[Begin SOURCE RECORDS]

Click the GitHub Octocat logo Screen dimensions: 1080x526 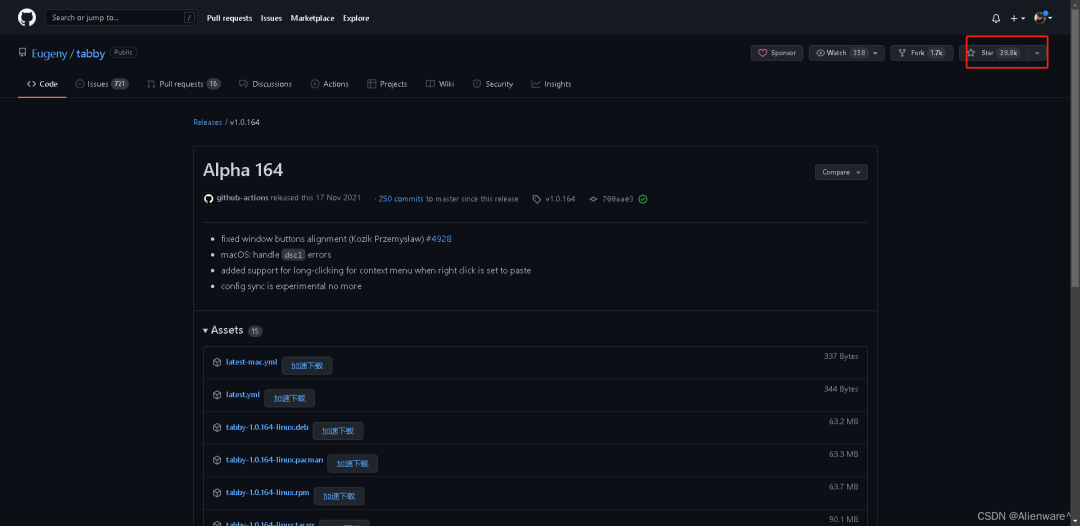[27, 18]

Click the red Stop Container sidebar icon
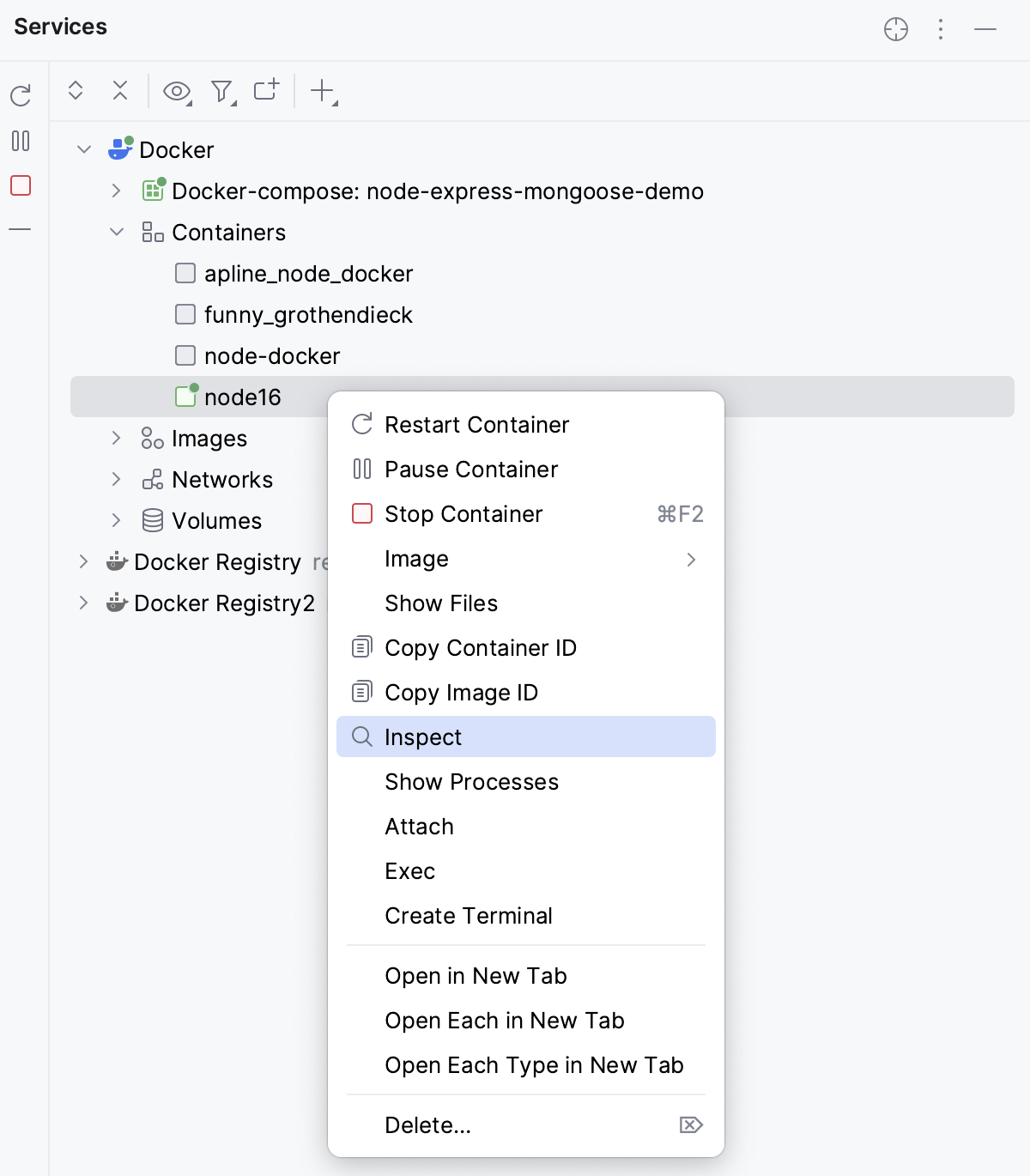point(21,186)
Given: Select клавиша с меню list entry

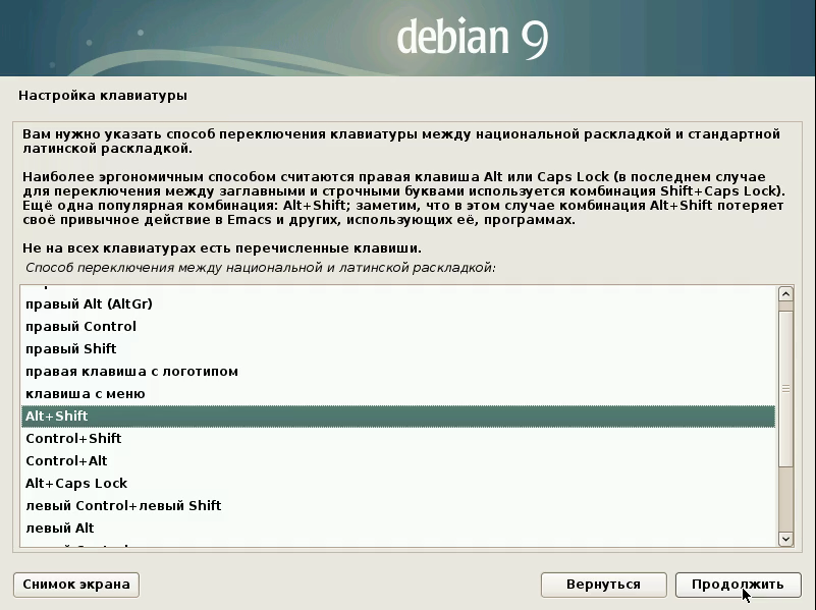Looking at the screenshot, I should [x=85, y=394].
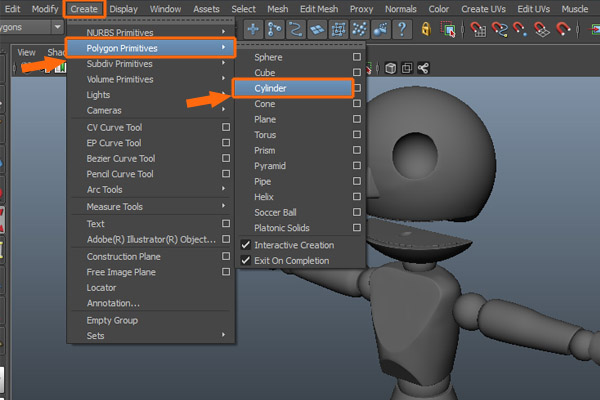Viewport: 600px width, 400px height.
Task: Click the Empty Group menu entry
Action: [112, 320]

[End SOURCE RECORDS]

Rewrite the lines as a numbered list, starting at the line that contains "Click the red Stop Container sidebar icon" and ending at the last line, with blank lines dropped. Leave the pictures out.

1. Click the red Stop Container sidebar icon
2. point(21,186)
3. Given: Select клавиша с меню list entry
4. Looking at the screenshot, I should [x=85, y=394].
5. Viewport: 600px width, 400px height.
6. Task: Click the Empty Group menu entry
7. Action: [112, 320]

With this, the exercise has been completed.